THE EXERCISE → Continue the review manager's summary of the Boost Sort library review below, starting right after its last sentence.

My tally of Yes and No votes for acceptance are:
Yes votes (5) :
Niall Douglas ( conditional ), Julian Gonggrijp ( conditional ),
Frank Gennari, Phil Endecott, Paul Bristow.
No votes (3) :
Vladimir Prus, Adam Walling ( conditional ), Anthony Polukhin
I believe the condtional Yes vote from Julian Gonggrijp was completely
met in the discussions of issues with Steven Ross and the conditional
Yes vote from Niall Douglass was almost completely met in the discussion
with Steven Ross about the issues mentioned, and enough to maintain his
Yes vote.
I want to also mention that the conditional No vote by Adam Walling has
an implied Yes vote to it if the Sort library were one among other sort
implementations.
Since my final decision is not entirely based on the Yes and No votes I
want to adumbrate some of the major issues brought up by the review
without necessarily focussing on every one of the people who brought
them up initially, as well as my own reactions to them as Review Manager.
1) The first major issue was whether a library whose basic merit lies in
its algorithm and its speed/space constraints needs better theoretical
backing. A number of reviewers discussed this after it was brought up. I
tend to agree with reviewers that while the best theoretical basis is
always desirable, it is not necessary for a Boost library whose
empirical evidence can be and has been measured by its implementor and
can be measured by any user. Furthermore Steven Ross has provided an
extensive discussion in his documentation, as well as his original
paper, about the theoretical merits of his technique. While much of this
discussion is probably beyond the understanding of any but sorting
experts and afficionados enough of it adequately explains the basic
ideas behind SpreadSort for those who understand and have knowledge of
basic sorting ideas and popular sorting techniques.
2) An important issue is the need for the Sorting library to provide
extensive timing charts/tables comparing SpreadSort to at least
std::sort ( and possibly other popular mainstream sorts ) with both
different numbers of sort keys and different initial unsorted
distributions. Steven Ross has been providing these charts/tables in the
'develop' branch of the library.

DATA EXTRACT →
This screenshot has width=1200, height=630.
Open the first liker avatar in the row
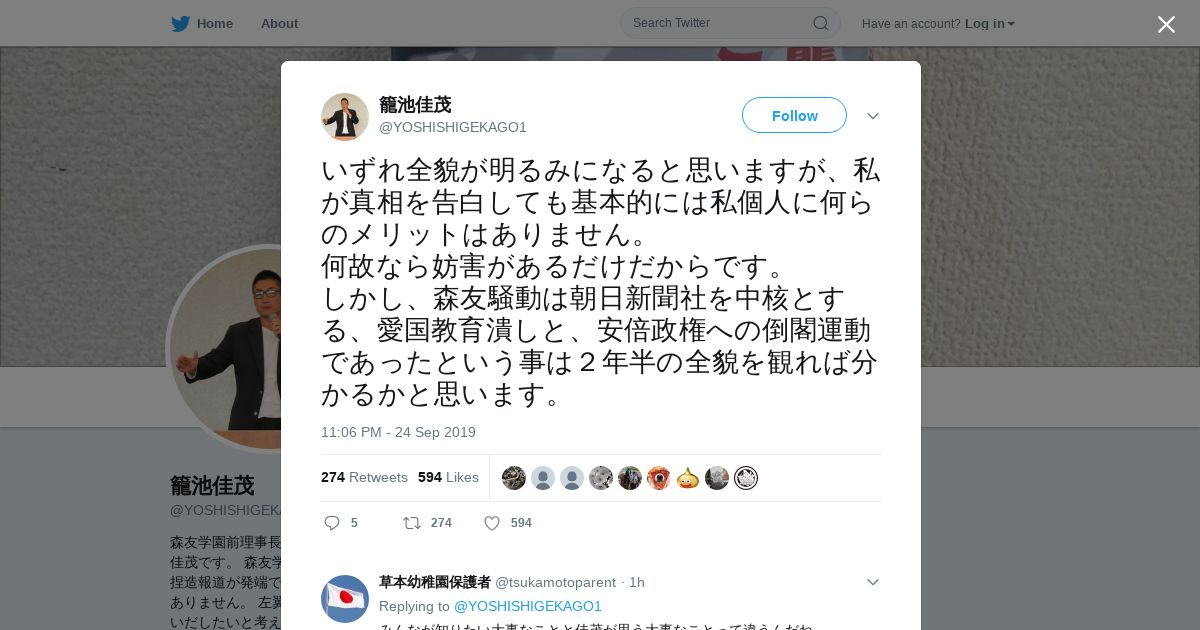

REPLY TO THE TASK →
3) Connected to the previous issue is that a number of reviewers asked
for better documentation on the conditions in which SpreadSort will show
a marked improvement in speed compared to std::sort, as well as any
condition(s) where SpreadSort performs worse than std::sort. While
Steven Ross has explained that generally SpreadSort will fall back to
using std::sort for some cases ( low N ), I too feel that the
documentation needs to be more extensive for the average user in
attempting to delineate the conditions where SpreadSort works best.
4) A really important issue discussed by a number of reviewers involves
the creation of a synthetic radix, where most users of sorting algorithm
are used to comparison based sorting functors. While the documentation
provides information on the various individual sorts, as well as
examples, I also feel that a discussion in the documentation of how to
use SpreadSort when sorting structs/classes with multiple keys of
different types would be invaluable. In other words, what and if are the
common techniques for using SpreadSort with complicated keys which, when
using comparison-based sorting, can be represented fairly easily be a
functor.
5) Niall Douglass brought up the issue of exception guarantees when
using SpreadSort, and I concur. The documentation should be stronger
specifying what happens during the sorting algorithms if an exception
occurs and/or does the sorting algorithm itself ever throw any
exceptions and, if so, under what conditions. Steven Ross mentioned that
he is adding exception guarantee information to his docs.
6) Many reviewers did not like the idea that the library should be
called Sort when it is basically implementing a single sorting algorithm
called SpreadSort. Alternate suggestions are:
a) The library should be called SpreadSort.
b) The library can be called Sort only if other sorting algorithms are
added to it.
c) The library can be called Sort with the proviso that it serves as a
general library for sorting algorithms potentially added to it in the
future.
d) The library should be part of the Boost Algorithm library.
Steven Ross mentioned other potential sorting implementations as part of
the Sort library, under that general name, but all providing a good deal
of extra work. These included a copy-based stable sorting algorithm, an
LSD radix sorting, and an OpenMP based parallel implementation. Other
reviewers mentioned some of the same types of sorting implementations
and a few reviewers remarked that they also have created sorting
implementations of their own. While I will give my own view at the end,
I would like to mention here that I strongly believe that each sorting
implementation needs to be reviewed separately for acceptance into Boost
and never automatically added to a general library, whether it be called
Sort or Algorithm or whatever.
7) Random issues brought up in comments I will mention, which have
importance but which I do not believe are absolutely intrinsic yet still
might be considered.
a) C++11 techniques in general and inline namespaces in particular.
b) A version that can work with less than random access.
c) Optimizations for small sets of data ( Steven Ross has already
addressed this to an extent in the 'developer' branch of the library ).
d) Possible documentation of using SpreadSort as a subsort for parallel
sorting techniques and possible discusion in the docs about Spreadort
and parallel sorts.
e) General O() information in docs.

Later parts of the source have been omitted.